Case Presentation: An eight-year-old girl presented with acute onset of dragging her left foot that quickly progressed to left sided hemiplegia with confusion and decreased vocalization. She had episodic hematochezia and abdominal pain for 6 months prior and was hospitalized for rehydration secondary to these symptoms one week before presentation.Her temperature was 38.2C with blood pressure 123/84 (above the 95th percentile), and heart rate 118. She needed stimulation to stay awake and was nonverbal but could follow commands. She had a right lateral gaze palsy and flaccid paralysis in the left upper and lower extremities. Abdomen was soft and non-distended, with mild, diffuse tenderness to palpation. WBC count was 22 k/uL with normal hemoglobin and platelets of 165 k/uL. CRP was 71.5 mg/L and ESR 78 mm/hr. INR was 1.2 with PTT 33 sec and D-dimer >20.0 ug/mL. Atypical P-ANCA was positive and COVID-19 PCR was negative. CT venogram showed cerebral venous sinus thromboses (CVST) and intraparenchymal and subarachnoid hemorrhages within the right frontal and occipital lobes with associated edema. Considering the history of hematochezia with elevated inflammatory markers and P-ANCA, inflammatory bowel disease (IBD) coupled with dehydration likely led to CVST and venous hemorrhagic strokes. Her elevated blood pressures were likely secondary to increased intracranial pressure. She was treated with heparin and transitioned to enoxaparin after improvement of intracranial hemorrhages. Following neurological stabilization, she underwent EGD and colonoscopy. Histology and pathology were consistent with indeterminate colitis. She was started on adalimumab with improvement in symptoms but continues to have frequent hospitalizations for flares.

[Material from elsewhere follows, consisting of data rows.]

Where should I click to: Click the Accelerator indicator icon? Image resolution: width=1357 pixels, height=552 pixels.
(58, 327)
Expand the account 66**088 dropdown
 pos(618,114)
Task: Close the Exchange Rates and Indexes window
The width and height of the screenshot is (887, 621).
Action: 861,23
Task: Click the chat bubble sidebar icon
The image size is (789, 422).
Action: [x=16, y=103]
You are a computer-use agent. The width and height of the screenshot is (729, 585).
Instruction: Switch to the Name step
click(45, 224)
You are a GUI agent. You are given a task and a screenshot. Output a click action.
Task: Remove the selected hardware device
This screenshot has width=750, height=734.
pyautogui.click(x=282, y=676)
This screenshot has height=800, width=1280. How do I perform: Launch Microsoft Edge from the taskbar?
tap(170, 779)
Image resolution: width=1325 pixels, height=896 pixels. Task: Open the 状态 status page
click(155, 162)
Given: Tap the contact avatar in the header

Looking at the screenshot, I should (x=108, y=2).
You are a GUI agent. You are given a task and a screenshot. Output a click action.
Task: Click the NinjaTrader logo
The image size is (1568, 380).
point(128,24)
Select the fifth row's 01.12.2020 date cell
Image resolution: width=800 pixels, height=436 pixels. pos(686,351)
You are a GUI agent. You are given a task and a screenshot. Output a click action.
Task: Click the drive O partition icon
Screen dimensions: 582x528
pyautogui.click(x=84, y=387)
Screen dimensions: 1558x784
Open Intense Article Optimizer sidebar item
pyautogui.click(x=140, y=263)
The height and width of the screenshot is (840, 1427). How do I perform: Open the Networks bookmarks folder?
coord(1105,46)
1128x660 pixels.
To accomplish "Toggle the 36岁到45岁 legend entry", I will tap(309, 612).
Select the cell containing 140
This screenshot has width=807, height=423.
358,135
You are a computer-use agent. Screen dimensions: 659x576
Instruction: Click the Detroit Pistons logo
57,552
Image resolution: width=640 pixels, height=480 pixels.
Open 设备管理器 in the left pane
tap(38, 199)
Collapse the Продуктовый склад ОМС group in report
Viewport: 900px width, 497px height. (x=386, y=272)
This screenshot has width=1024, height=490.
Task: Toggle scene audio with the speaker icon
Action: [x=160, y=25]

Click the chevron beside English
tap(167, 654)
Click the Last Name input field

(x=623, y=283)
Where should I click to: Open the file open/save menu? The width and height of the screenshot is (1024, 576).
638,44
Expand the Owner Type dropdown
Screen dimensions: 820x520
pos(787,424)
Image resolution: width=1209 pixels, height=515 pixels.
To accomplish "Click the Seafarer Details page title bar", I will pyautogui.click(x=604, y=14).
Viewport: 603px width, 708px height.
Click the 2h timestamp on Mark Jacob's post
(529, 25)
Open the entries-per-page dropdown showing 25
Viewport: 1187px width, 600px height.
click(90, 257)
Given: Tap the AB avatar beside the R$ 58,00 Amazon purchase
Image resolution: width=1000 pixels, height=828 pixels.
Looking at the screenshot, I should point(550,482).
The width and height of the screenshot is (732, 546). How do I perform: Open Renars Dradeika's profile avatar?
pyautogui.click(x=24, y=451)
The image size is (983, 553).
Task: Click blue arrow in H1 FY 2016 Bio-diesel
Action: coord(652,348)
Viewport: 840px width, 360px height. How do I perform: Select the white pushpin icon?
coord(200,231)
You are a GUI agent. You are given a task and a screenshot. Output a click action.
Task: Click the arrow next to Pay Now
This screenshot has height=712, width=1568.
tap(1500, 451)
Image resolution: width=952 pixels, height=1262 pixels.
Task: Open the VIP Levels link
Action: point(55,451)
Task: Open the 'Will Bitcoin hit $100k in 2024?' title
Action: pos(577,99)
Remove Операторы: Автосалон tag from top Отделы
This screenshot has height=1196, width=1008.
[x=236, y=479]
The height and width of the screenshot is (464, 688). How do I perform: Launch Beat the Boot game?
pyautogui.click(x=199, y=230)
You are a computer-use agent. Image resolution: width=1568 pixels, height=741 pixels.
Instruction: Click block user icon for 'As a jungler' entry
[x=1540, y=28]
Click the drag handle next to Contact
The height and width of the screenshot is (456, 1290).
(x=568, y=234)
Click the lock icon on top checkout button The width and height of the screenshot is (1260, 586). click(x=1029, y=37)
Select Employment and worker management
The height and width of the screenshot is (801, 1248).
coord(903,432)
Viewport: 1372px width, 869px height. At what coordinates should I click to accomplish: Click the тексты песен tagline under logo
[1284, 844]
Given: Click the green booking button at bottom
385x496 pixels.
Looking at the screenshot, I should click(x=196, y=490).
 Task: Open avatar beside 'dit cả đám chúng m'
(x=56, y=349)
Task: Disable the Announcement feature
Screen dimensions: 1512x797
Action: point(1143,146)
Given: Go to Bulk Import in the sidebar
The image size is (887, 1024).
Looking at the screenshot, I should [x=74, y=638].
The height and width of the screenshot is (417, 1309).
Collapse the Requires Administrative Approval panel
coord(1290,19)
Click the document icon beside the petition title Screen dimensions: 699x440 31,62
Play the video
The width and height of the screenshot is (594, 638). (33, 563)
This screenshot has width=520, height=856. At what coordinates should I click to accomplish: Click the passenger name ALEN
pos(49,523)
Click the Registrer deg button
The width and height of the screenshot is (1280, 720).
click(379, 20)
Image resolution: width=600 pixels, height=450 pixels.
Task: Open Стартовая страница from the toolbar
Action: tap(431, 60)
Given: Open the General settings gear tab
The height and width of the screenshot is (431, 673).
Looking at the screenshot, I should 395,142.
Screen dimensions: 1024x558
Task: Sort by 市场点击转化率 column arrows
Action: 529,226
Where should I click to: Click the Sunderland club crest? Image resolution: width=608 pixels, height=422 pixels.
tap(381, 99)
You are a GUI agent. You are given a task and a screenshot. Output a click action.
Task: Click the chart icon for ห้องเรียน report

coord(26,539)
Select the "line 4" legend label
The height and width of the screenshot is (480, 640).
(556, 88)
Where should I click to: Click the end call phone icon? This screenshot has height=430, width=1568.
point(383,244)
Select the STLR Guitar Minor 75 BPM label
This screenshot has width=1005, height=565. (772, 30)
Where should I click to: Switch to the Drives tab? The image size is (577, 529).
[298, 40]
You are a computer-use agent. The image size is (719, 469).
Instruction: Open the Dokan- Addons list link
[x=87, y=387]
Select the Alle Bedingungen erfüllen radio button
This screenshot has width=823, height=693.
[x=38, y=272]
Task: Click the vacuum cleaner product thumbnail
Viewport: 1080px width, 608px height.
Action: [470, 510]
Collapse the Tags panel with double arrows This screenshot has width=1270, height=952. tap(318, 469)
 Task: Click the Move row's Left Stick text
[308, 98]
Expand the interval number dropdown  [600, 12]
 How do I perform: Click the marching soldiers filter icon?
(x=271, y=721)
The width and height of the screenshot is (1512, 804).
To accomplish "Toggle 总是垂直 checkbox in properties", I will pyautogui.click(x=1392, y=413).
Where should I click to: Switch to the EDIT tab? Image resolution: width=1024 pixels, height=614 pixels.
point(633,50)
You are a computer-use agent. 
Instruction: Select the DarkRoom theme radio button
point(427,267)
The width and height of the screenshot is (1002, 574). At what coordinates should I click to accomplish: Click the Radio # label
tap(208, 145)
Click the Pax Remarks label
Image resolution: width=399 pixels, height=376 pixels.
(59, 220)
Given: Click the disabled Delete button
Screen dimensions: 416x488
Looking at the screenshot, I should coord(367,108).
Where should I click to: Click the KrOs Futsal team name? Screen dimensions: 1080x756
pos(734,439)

Discussion: The most common inciting factors for CVST in children are otitis media, mastoiditis and dehydration. Rarely, chronic inflammatory conditions (as in our patient) can be responsible. IBD, particularly ulcerative colitis, is a known risk factor for hypercoagulability, leading to an approximate three-fold increase in venous thrombosis events in adults; data is more limited in children but the available literature supports a similar increased risk. Anemia and steroid use, both common in patients with IBD, are also independent risk factors associated with CVST. Early diagnosis and good disease control are the mainstay of prevention of CVST in IBD patients, as there is a lower risk of thromboembolic events in remission. Anti-TNF alpha inhibitors, including adalimumab, have been shown to decrease thromboembolic risk in adults. Prophylactic anticoagulation is recommended routinely in adults hospitalized for IBD flares, but no studies exist to support such a recommendation in pediatric patients. The treatment of pediatric patients with CVST regardless of cause consists of anticoagulation for a minimum of three months with heparin transitioned to enoxaparin or warfarin (or potentially a direct-acting oral anticoagulant in the future).

Conclusions: CSVT should be considered in any pediatric patient presenting with stroke-like symptoms, and anticoagulation should be started immediately after diagnosis. Early diagnosis of IBD (including close attention to red flag symptoms like hematochezia) is vitally important to decrease the risk for thromboses. Venous thromboembolism prophylaxis should be considered in high-risk pediatric patients with IBD, with further study needed.